The term “immigration relief” applies to many types of immigration status, including everything from visas granted to certain victims of crime to family-based applications, both of which may take years to adjudicate through U.S. Citizenship and Immigration Services.
Under the Obama administration, attorneys from the Department of Homeland Security aggressively pushed many immigrants facing possible deportation to accept “administrative closure”—meaning their cases would be removed from the active immigration court docket—in an attempt to prioritize limited enforcement resources. DHS told immigrants who chose to pursue their applications for immigration relief instead of accepting administrative closure that they would face strong opposition from DHS during the trial. The immigrants who accepted administrative closure instead of pursuing their cases relied on assurances from the government that closing their cases would allow them to continue to live safely in the United States and without having to fear potential separation from family members.

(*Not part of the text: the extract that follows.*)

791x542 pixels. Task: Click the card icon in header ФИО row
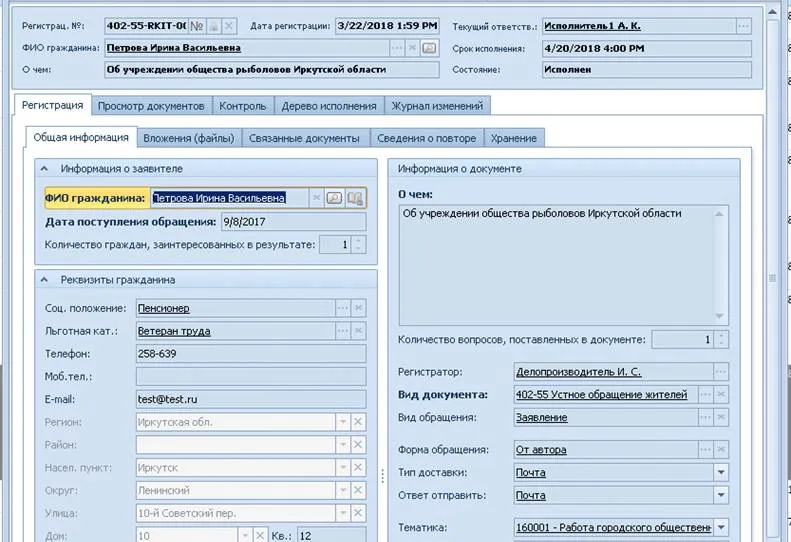[x=429, y=48]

CLINIC submitted an amicus brief in Castro-Tum, setting forth the statutory, regulatory and judicial bases that have made administrative closure an established part of immigration court procedures for decades.
In Castro-Tum the immigrant was a minor without legal representation, explained Michelle Mendez, Training and Legal Support Managing Attorney for CLINIC, and co-author of CLINIC’s brief. “The immigration judge had concerns about whether he had even received notice to go to court,” she said. “When DHS could not sufficiently demonstrate that he had received notice, the immigration judge administratively closed the case to ensure fairness for a vulnerable individual. After yesterday’s ruling, judges’ hands will be tied. As DHS places these cases back on the active immigration court docket, more immigrants, including unrepresented children, will receive deportation orders, even when it’s not clear they ever received notice of a court hearing.”
Castro-Tum is just one of several cases which the attorney general has taken upon himself to decide in his capacity as head of the immigration courts. In those cases, the attorney general seemingly seeks to narrow asylum protections and further erode immigration judges’ discretion and independence.